C'è infine, una terza categoria in cui la situazione è più critica e dove occorre al più presto organizzarsi. "In particolare, ho avuto dubbi su come si è mosso il Piemonte, da dove sono arrivate dichiarazioni piuttosto incaute da parte del commissario regionale – la gestione delle Carceri risulta attualmente commissariata – secondo cui la regione sarebbe intervenuta rapidamente laddove si fosse verificato un cluster. Ma bisogna vaccinare preventivamente, non dopo. E su quest'aspetto attendo dal presidente Alberto Cirio un chiarimento".

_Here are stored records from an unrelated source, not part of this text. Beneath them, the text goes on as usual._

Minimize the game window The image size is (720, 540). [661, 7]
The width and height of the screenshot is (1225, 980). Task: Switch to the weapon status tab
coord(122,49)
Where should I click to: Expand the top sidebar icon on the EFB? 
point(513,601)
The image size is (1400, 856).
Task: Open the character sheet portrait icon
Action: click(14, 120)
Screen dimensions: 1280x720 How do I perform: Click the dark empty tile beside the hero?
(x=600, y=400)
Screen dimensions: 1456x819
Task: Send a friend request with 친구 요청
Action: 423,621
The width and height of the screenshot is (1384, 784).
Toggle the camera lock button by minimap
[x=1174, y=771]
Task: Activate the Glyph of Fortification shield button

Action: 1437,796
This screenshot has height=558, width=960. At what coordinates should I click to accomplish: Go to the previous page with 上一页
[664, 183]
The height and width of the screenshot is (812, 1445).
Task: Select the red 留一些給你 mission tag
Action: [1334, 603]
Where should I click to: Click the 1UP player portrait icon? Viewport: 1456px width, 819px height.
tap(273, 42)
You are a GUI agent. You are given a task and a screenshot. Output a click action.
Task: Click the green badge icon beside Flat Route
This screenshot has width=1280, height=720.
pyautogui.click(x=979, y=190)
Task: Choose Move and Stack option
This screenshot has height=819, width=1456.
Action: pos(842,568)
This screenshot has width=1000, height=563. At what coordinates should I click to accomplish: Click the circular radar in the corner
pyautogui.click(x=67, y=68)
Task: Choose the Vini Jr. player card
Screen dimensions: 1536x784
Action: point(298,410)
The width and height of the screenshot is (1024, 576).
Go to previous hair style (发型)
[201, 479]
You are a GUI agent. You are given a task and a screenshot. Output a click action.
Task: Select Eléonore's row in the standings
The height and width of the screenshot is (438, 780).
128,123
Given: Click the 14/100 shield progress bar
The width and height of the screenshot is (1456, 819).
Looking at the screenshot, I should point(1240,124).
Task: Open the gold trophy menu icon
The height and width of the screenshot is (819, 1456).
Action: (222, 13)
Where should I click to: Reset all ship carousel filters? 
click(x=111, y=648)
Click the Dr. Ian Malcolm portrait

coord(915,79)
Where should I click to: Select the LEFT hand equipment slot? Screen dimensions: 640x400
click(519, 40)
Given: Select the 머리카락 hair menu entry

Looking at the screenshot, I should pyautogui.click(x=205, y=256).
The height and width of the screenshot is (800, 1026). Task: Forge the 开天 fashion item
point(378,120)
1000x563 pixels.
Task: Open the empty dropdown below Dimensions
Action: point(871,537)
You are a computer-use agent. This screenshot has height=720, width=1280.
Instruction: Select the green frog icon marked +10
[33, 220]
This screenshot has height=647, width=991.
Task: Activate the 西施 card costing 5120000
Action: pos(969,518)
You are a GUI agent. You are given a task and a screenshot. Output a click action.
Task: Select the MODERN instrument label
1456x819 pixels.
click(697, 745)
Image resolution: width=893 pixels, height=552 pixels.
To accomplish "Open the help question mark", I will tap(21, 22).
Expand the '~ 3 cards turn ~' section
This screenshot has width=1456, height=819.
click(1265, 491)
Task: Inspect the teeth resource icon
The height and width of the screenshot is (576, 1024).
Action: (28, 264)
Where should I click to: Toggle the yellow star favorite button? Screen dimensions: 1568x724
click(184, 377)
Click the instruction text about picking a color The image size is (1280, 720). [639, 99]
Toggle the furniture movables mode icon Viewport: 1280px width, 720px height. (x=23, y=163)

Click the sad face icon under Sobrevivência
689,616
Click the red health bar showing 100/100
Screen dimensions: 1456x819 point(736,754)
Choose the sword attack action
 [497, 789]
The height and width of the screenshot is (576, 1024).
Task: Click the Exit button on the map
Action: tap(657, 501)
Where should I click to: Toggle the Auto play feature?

"Maggiore coordinamento centrale"
Si va dunque in ordine sparso, riproponendo anche nella campagna vaccinale nelle carceri quelle disfunzioni che hanno caratterizzato anche il rapporto tra stato e regioni durante tutta la gestione della pandemia. E che forse suggeriscono la necessità di un approccio diverso: "Non vorrei essere accusato di centralismo, ma sulle forme di decentramento della sanità, quando questa esperienza sarà finita, dovremo riflettere. Perché non tutto ha funzionato. E dovremo riflettere non per andare verso un centralismo forzato, ma verso un coordinamento maggiore. Un conto è la prossimità nella fornitura dei servizi, e quindi lo loro organizzazione locale. Un altro conto è la centralità degli elementi decisionali", aggiunge ancora Mauro Palma.
Un ulteriore aspetto potenzialmente critico per la campagna di vaccinazione negli istituti riguarda poi gli stessi detenuti, la volontà effettiva di sottoporsi alla somministrazione. "Si conta all'incirca un 10-12 per cento tra le persone recluse che ha rifiutato. Un dato identico a quello che registrato al di fuori dei penitenziari", dovuto all'influenza dei media, spiega ancora il garante, aggiungendo: "Io ho fatto il vaccino AstraZeneca, anche per dare un segnale. E non ho avuto nessun problema".
Quanto ai contagi, "ieri sera i detenuti positivi erano 681, di questi riscontravano sintomi in 12 mentre 18 risultano ricoverati. Ci sono delle situazioni con dei numeri abbastanza significativi, come a Reggio Emilia, Catanzaro, nel settore femminile di Rebibbia e ad Asti". Si tratta però di bolle che "se affrontate con i giusti metodi, se si è in grado di isolare, possono essere agevolmente sgonfiate. La situazione è preoccupante ma non condivido i toni allarmanti", ha concluso Palma.
La campagna di vaccinazione tra gli agenti penitenziari
Il report del ministero di Giustizia offre anche un'istantanea della situazione tra gli agenti di polizia penitenziaria: lunedì scorso risultava vaccinato il 36,8 per cento del personale. Un numero ben diverso rispetto a quello dei detenuti e dovuto al fatto che già dal primo piano vaccinale, la polizia era stata inserita tra le categorie a rischio. Tuttavia, anche in questo caso “le vaccinazioni procedono su base territoriale, quindi con alcune differenze", spiega al Foglio Donato Capece, segretario generale del Sappe, il sindacato autonomo di polizia penitenziari.
"La campagna ora procede a buon ritmo – continua Capece – con oltre 13 mila agenti vaccinati. C’è stato soltanto un po’ di sbandamento in concomitanza della sospensione temporanea del vaccino AstraZeneca: una parte di agenti si è detta preoccupata e non sicura di volersi vaccinare. Ma dopo l’approvazione di Aifa, il caso è rientrato”, conclude.
La stessa impressione trova conferma anche a livello locale, nelle parole di Gennaro Ricci, segretario regionale Cgil Puglia per la funzione pubblica - polizia penitenziaria: "C'è stata un po' di diffidenza, ma come in tutta Italia. I dubbi riguardano gli agenti quanto le persone al di fuori delle carceri. Ha giocato un ruolo l’influenza dei media, è successo quello che è successo a chiunque”.